The Humblefactory Lab

The Humblefactory is a design lab in Seattle, Washington which develops and publishes techniques and technologies to support a de-centralized, non-fossil fueled, post-industrial long-term human civilization.

Here are just a few of the projects we are working on right now:

"Root Control" Manufacturing

The open source movement is making exciting strides toward producing objects which can be built by anyone who needs them. However, fundamental barriers still exist because of the uneven distribution of raw materials – metals, petroleum, rare earth elements – in the earth's surface.

This line of research aims to work around these restrictions by making products which can be produced entirely from materials derived from plants and animals which co-exist in a self supporting ecology. That way, starting a new factory just means sharing a collection of seeds, cuttings, and juvenile animals – nothing to tie it to any place on earth.

A pair of vintage headphones
Cherry Gum
Bacterial cellulose in suspension
Guild of plants living together

Discrete A.I. Tools

Artificial Intelligence has the capacity to transform the capability of individual makers in contexts around the world – but only if we ensure that it isn't instead leveraged by the capital class into another rentable asset. Current cloud based A.I. solutions are leading us toward this potentiality.
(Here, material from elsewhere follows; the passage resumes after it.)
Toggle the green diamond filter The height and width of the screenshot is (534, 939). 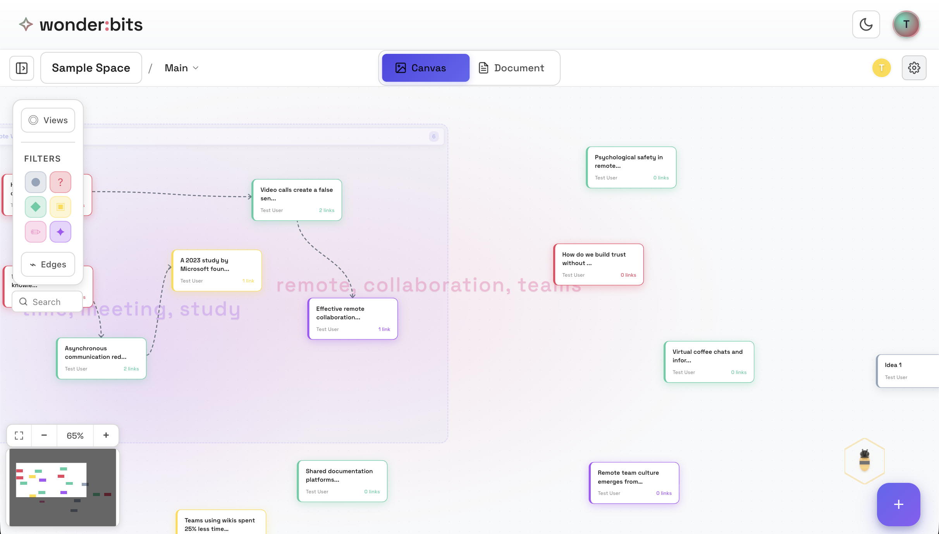[x=36, y=207]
As an alternative direction, The Humblefactory is exploring the creation of unique custom-trained A.I. objects which must be cared for like any normal tool, and which conform to the proclivities of their operator over time. For example, we have trained a CNN to recognize previously unknown books which belong to the nebulously defined class of "earth-child socialist separatist DIY books of the late 1960s and early 1970s". This A.I. will be housed in a vintage rangefinder camera, so that it can be used to scan the shelves of bookstores.

Microfactory Tools

Cottage industry was effectively destroyed in the late 1800s by the centralization that came with steam powered mills, and stayed with every new power source. Since then, manufacturing technologies have tended to ignore the specialized needs of small makers. There is so much fertile ground for new tools here, and The Humblefactory is on the hunt to develop and open source them.

Our latest effort is a small-scale, hyper-portable 2x4-railed monorail for moving building materials and harvested plant parts around a wooded, steep graded site using a solar-charged, battery powered capstan winch originally meant for homesteading loggers and hunters.